Ich war mal auf einem Gespräch für eine Computer-Admin-Stelle auf dem
Gemeindeamt. Bei den vielen Vorbewerbern und kritischen Gesichtern
schlug ich schließlich das vor, was ich in der COMPUTERWOCHE gelesen
hatte: "Warum lagern Sie den Admin-Dienst nicht einfach an eine private
Firma aus?" Ja, meine Gesprächspartner waren dort alle schön
untergekommen und nun diese Bedrohung...
Wenn du eine Stelle hast kommen sogar Headhunter aus der Schweiz. Sie
rufen dich nicht zu Hause an, da könntest du ja bluffen. Nein sondern:
Du hast gerade auf deinem Arbeitsplatz vor einer Woche eine neue
Telefonnummer bekommen. Dort meldet sich dann die Dame und erklärt: "Ich
sage nicht, woher ich Ihre Nummer habe, das ist wie die Schweigepflicht
der Ärzte". Dieses Vorgehen hat den Vorteil, dass die Abwerbung zuerst
mal deine jetzige Firma (als Konkurrenz) schädigt. Zum anderen lockert
sich gleich deine Bindung zum aktuelle Arbeitgeber, wenn nämlich dein
Kollege nebenan bestimmte untreue Worte aufschnappt.
Stellensuche hat auch zu tun mit der Bildung sozialer Schichten. In
unteren Schichten wollen sie dich nicht, denn du willst aufsteigen und
gehst bei erster Gelegenheit. Bei höheren Schichten wollen Sie dich auch
nicht, oder du spielst gern GOLF und hilfst mit, dass die
Arbeitsschutzvorschrift ihren Weg in den Papierkorb findet.

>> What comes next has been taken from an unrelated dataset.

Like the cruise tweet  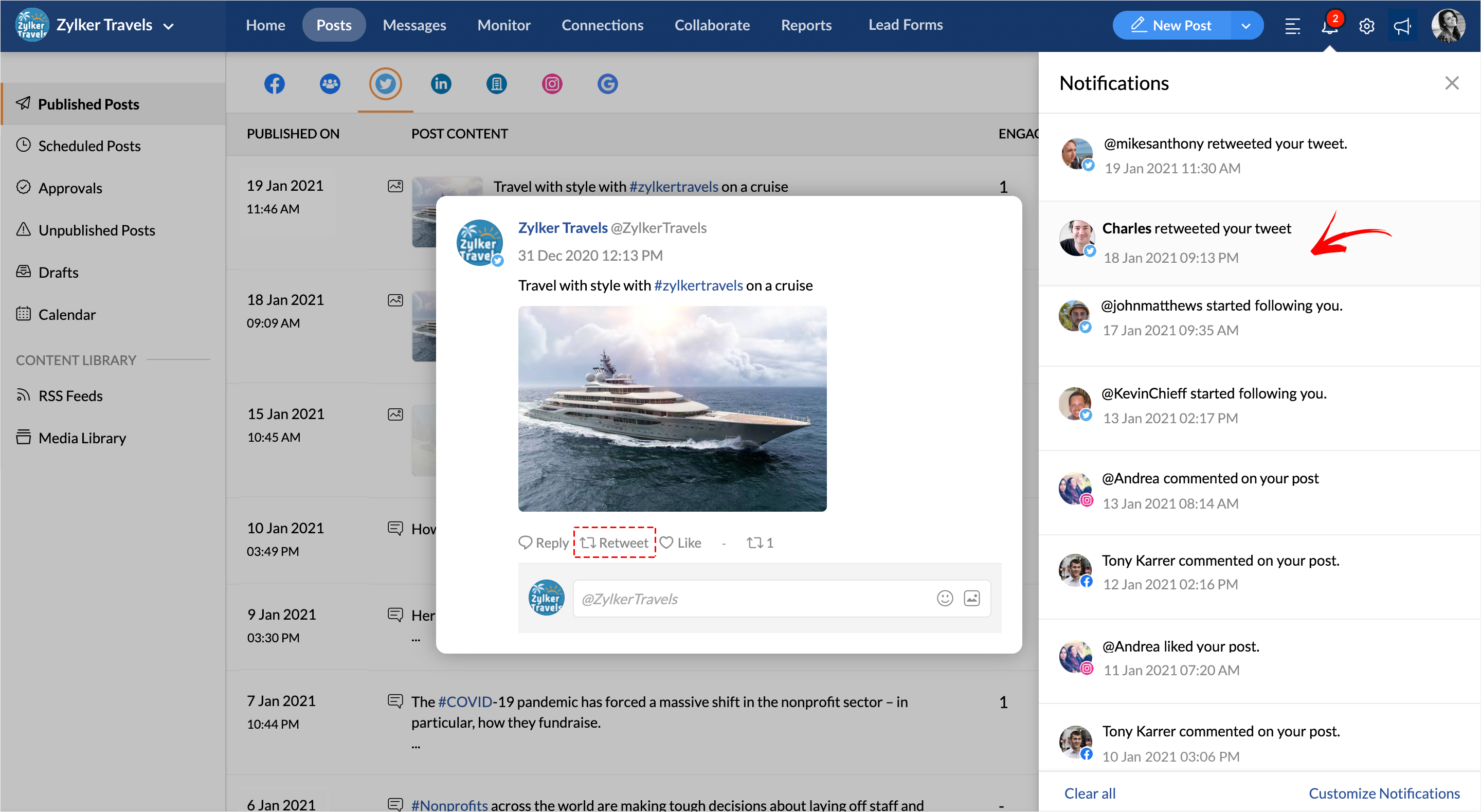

Die Suche
nach der richtigen Schicht ist ein Ratespiel und du bekommst die Stelle
immer gerade so, ohne Sicherheitspuffer. Der Gesprächspartner merkt,
wenn das Gehalt für dich zu bequem wird (du machst einen zufriedenen
Eindruck), er schiebt dann Zusatzaufgaben für dich nach.